One thing it is not a good idea to bring to a yoga class is a full stomach. Wait at least a couple of hours after eating before doing yoga—after a few twists the reason for this becomes obvious.
What to Expect In the Yoga Studio
For those who have not arrived with their own yoga mat, most studios offer common use mats for free or for rental. The studio usually has spray bottles and rags available so that students can wipe these mats down after the class is over, and it is considered common courtesy toward the next student to do so.
Before class begins the instructor will introduce his or herself and, if she is a professional, ask if anyone present is new to the practice. Beginners should speak up—this knowledge will allow the instructor to direct specified guidance toward new students. It’s also important to let the instructor know about any injuries or physical limitations one might have.
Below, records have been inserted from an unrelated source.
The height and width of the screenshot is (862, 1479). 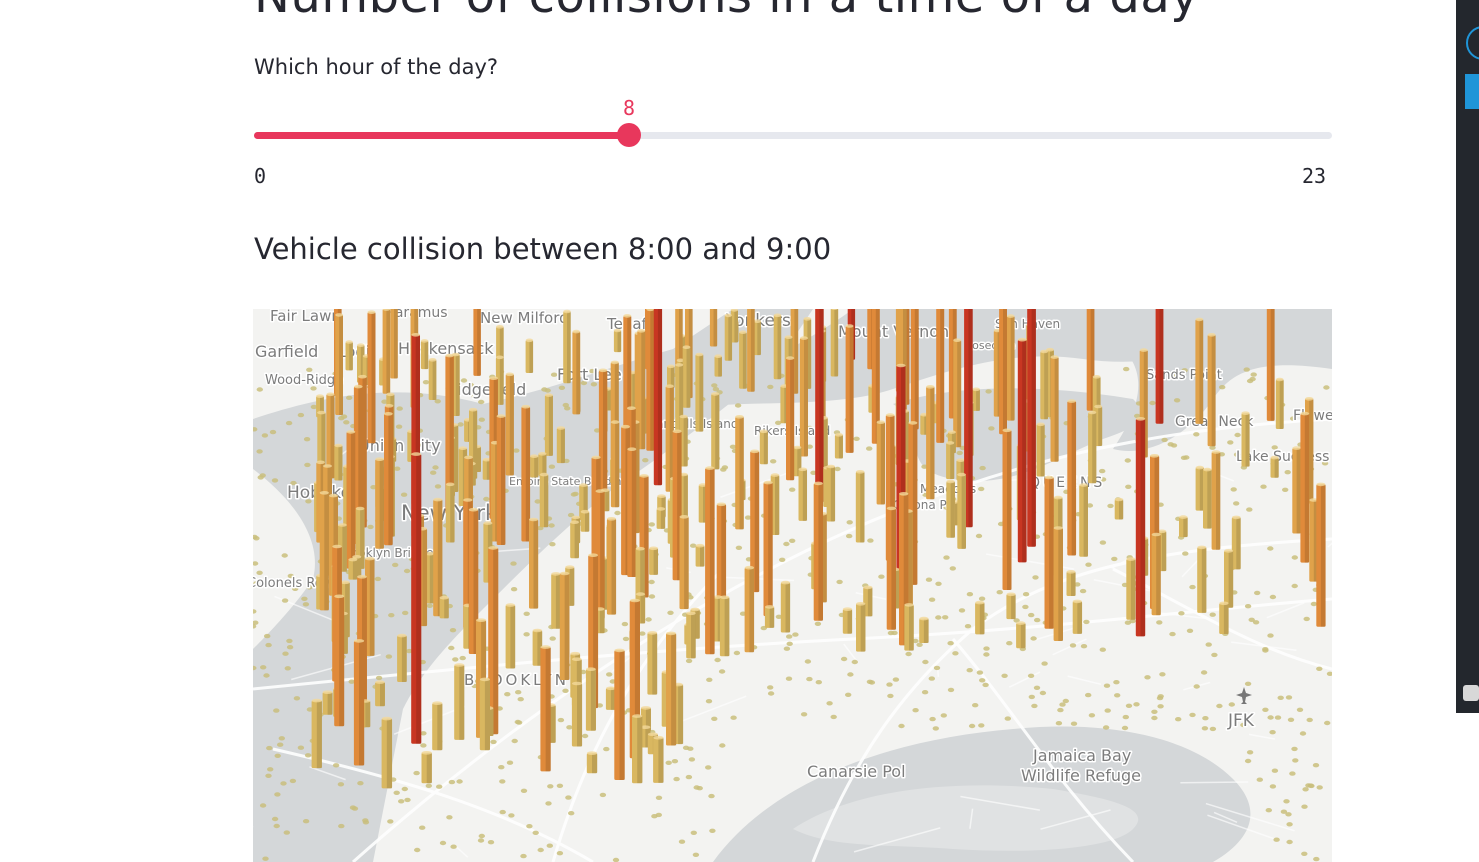 I want to click on slider-max-label: 23, so click(x=1314, y=176).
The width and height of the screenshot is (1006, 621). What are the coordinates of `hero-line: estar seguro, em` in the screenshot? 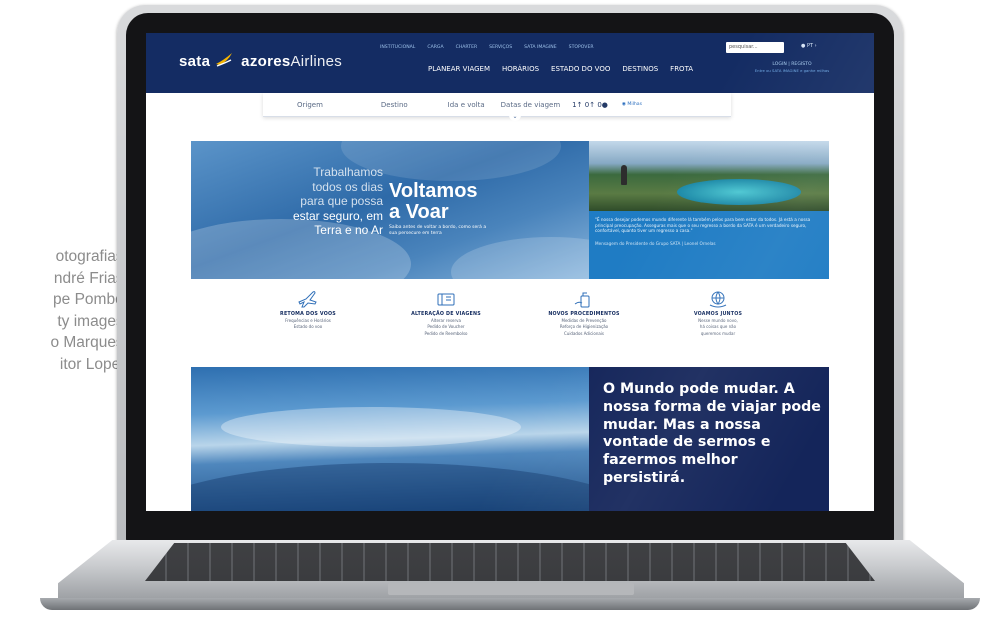 It's located at (338, 216).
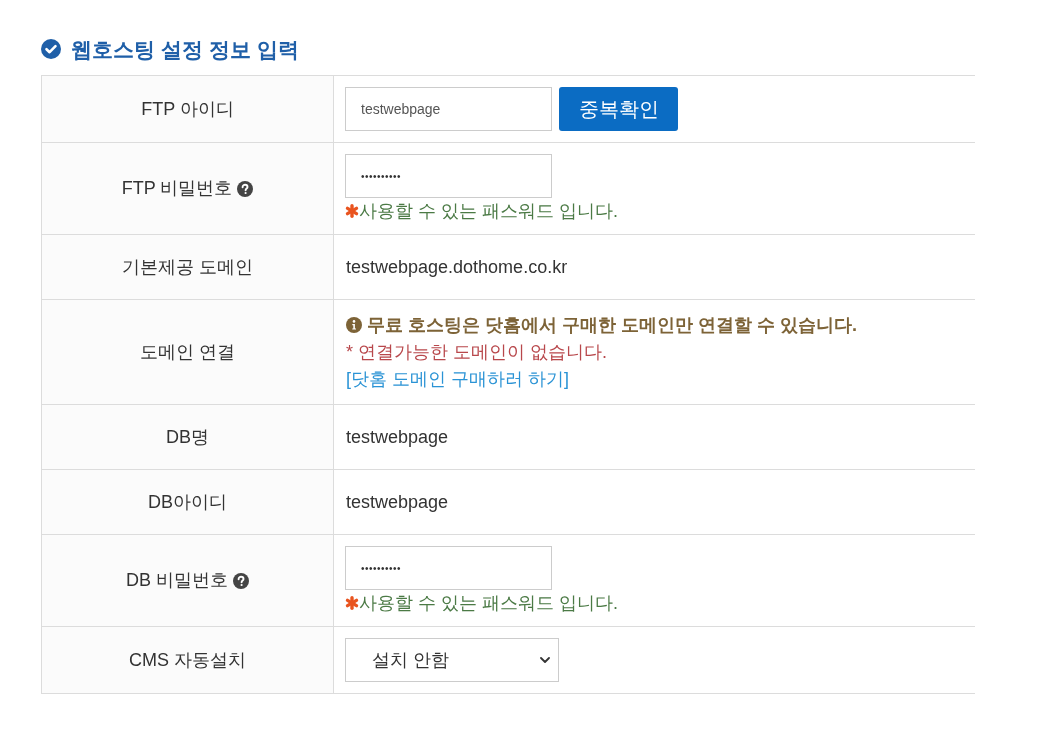  I want to click on row-label: 기본제공 도메인, so click(188, 267).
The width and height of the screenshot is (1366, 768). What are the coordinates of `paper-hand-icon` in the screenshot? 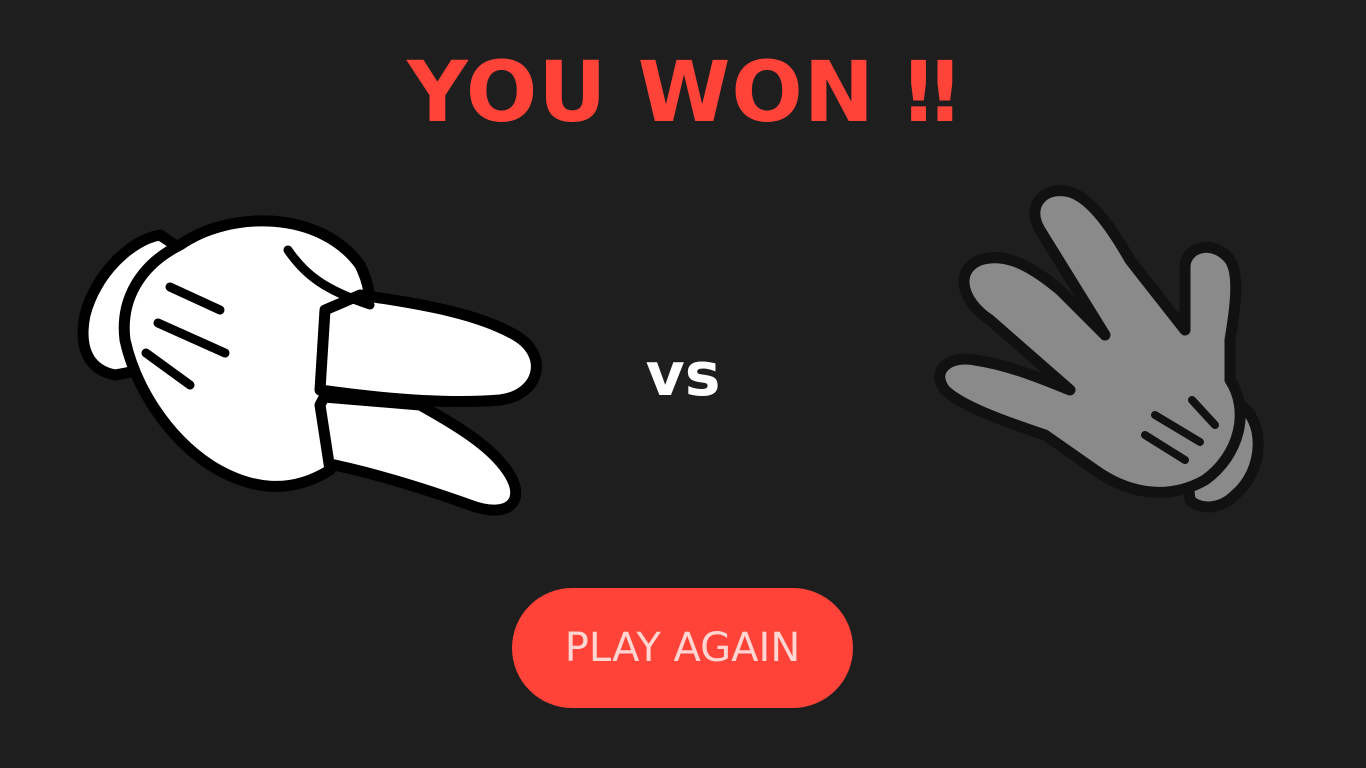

When practice begins, beginners should do their best to simply follow along, taking postural cues from the instructor and other students for guidance. Keep in mind that when the instructor says “Go at your own pace,” he or she is not simply being kind or indulgent—the benefits of yoga do not come about as a result of straining or over-exertion.
Yoga is a gradual, mindful process of effort balanced with surrender. The point is not to touch your toes, but to feel the stretch in the muscles that takes place when you reach for them, and to determine your own “edge” in this posture. In yoga, this is simply a way of saying “back off” when the stretch or posture becomes too difficult.
Most importantly, if the first class has not gone well, remember that this is not called a “practice” for nothing.
If you want to quit, just remember these words…
“agog, that to quit yoga for reasons of inflexibility “is like refusing to take a shower because you’re too dirty!”